_Goal of the exercise:_ Write out the line that contains "has height=583, width=764." and every line after it through the end of the entries, exactly as given and with no other lines.

* * *

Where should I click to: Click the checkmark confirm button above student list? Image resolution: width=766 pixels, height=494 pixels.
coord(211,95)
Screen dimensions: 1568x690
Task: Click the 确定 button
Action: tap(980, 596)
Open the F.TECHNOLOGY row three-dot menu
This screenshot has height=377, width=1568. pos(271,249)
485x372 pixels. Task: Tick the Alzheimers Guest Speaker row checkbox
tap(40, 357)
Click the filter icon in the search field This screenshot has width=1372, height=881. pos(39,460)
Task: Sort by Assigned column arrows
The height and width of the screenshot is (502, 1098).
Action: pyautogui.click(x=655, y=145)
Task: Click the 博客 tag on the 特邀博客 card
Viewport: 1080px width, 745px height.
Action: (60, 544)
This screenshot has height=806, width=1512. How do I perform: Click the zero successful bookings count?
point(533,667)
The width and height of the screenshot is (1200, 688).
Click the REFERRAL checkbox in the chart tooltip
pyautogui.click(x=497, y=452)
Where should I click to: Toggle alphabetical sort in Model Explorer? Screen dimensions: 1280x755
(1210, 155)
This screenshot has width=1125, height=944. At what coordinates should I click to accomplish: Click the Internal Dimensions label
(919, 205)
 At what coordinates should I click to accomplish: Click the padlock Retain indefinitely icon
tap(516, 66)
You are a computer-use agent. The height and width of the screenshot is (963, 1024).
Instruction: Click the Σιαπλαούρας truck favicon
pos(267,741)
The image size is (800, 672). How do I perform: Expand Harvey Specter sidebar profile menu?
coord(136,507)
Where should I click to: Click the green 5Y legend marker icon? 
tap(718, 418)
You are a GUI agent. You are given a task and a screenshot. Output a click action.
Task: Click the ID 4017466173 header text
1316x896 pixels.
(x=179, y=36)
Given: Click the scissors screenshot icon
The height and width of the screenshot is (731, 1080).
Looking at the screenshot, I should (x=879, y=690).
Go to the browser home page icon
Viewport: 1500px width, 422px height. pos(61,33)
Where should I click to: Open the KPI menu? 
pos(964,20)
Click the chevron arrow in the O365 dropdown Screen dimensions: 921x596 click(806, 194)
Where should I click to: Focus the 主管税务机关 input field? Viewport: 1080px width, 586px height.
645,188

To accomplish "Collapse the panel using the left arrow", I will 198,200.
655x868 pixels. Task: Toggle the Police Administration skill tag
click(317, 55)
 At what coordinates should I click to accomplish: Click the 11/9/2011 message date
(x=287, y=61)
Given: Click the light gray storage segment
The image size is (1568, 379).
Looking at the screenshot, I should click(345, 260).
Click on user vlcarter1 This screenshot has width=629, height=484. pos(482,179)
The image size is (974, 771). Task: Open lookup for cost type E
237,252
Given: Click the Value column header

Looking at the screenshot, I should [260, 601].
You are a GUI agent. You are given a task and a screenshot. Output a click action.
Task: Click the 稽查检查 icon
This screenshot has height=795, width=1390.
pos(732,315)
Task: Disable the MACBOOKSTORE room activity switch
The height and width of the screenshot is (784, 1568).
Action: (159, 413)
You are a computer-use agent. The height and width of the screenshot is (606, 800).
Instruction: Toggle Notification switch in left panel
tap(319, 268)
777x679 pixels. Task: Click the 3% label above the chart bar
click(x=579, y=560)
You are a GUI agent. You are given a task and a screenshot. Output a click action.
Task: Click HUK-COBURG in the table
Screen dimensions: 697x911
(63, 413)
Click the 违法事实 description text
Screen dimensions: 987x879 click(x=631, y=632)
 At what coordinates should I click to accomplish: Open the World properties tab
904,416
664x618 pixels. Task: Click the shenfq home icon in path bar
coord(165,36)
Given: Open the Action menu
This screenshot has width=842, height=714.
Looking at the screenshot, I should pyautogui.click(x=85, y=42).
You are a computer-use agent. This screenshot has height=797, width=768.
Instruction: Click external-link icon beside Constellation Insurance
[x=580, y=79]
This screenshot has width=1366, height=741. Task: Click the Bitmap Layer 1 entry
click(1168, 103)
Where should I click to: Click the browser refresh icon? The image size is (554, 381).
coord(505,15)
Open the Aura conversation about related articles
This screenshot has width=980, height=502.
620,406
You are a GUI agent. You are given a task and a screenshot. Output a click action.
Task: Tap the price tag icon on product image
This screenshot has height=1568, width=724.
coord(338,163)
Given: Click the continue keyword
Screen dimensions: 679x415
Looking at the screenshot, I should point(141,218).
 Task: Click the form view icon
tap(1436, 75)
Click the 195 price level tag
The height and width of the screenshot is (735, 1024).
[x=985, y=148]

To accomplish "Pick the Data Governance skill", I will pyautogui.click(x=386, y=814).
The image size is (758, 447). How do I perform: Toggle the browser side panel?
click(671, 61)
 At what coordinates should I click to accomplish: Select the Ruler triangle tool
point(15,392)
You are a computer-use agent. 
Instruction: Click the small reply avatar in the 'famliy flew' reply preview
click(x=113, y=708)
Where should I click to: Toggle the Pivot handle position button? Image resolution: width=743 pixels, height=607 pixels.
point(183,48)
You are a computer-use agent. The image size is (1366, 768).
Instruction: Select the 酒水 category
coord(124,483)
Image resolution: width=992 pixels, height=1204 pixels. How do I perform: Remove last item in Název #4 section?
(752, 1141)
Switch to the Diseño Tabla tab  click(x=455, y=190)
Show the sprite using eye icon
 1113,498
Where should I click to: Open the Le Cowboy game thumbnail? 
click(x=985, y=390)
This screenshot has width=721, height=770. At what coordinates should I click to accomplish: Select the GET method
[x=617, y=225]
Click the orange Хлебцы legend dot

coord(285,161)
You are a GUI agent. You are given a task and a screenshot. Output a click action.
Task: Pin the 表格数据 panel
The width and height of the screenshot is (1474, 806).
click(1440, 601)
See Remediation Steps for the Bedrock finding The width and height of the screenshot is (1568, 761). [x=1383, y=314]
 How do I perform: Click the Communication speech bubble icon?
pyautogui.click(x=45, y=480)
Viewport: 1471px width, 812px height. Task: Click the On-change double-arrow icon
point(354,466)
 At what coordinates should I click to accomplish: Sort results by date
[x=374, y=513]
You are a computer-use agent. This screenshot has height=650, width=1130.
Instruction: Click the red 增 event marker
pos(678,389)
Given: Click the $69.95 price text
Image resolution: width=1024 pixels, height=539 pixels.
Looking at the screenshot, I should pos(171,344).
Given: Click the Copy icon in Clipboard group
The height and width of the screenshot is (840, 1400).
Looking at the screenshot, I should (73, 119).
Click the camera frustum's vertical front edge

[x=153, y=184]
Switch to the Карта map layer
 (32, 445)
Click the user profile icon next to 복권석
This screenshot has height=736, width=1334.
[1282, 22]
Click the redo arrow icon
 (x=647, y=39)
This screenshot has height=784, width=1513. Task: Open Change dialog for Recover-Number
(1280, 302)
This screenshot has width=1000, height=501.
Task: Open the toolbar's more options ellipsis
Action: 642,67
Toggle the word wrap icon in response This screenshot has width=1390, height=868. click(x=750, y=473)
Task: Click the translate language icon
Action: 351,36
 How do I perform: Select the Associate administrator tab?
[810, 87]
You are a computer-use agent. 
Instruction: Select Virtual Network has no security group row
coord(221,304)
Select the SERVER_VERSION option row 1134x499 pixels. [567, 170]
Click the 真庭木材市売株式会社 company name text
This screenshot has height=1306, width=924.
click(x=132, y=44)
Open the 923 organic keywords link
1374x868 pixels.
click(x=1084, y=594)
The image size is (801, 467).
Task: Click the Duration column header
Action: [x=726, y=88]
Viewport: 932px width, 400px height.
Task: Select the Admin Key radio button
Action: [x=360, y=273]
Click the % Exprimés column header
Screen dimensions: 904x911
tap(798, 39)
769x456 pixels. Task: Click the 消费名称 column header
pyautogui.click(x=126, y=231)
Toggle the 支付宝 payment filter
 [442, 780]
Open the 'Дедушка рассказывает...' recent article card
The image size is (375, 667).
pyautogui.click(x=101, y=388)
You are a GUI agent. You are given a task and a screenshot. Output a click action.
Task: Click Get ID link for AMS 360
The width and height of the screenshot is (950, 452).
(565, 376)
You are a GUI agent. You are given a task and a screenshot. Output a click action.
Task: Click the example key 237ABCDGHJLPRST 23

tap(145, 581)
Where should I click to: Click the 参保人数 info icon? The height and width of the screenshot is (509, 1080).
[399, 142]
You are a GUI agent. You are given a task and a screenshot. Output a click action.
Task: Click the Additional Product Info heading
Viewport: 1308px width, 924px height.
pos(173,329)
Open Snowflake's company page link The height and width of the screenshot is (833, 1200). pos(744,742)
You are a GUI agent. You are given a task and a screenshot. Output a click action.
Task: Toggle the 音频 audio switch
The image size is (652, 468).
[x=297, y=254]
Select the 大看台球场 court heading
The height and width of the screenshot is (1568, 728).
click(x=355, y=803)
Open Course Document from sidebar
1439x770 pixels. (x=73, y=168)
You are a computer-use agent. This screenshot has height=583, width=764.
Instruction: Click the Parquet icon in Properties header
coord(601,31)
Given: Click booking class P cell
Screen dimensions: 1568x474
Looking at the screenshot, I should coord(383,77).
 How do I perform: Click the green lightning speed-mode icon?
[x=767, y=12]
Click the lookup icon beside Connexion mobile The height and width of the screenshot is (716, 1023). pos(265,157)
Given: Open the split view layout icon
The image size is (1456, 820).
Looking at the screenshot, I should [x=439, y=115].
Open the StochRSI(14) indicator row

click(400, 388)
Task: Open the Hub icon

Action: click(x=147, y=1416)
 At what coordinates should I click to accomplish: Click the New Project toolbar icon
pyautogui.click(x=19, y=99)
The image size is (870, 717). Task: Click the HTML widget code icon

* * *

_Response area:_
You are a computer-use agent. This screenshot has height=583, width=764.
Instruction: Click the Parquet icon in Properties header
coord(601,31)
Given: Click booking class P cell
Screen dimensions: 1568x474
Looking at the screenshot, I should coord(383,77).
 How do I perform: Click the green lightning speed-mode icon?
[x=767, y=12]
Click the lookup icon beside Connexion mobile The height and width of the screenshot is (716, 1023). pos(265,157)
Given: Open the split view layout icon
The image size is (1456, 820).
Looking at the screenshot, I should [x=439, y=115].
Open the StochRSI(14) indicator row

click(400, 388)
Task: Open the Hub icon

Action: click(x=147, y=1416)
 At what coordinates should I click to accomplish: Click the New Project toolbar icon
pyautogui.click(x=19, y=99)
The image size is (870, 717). Task: Click the HTML widget code icon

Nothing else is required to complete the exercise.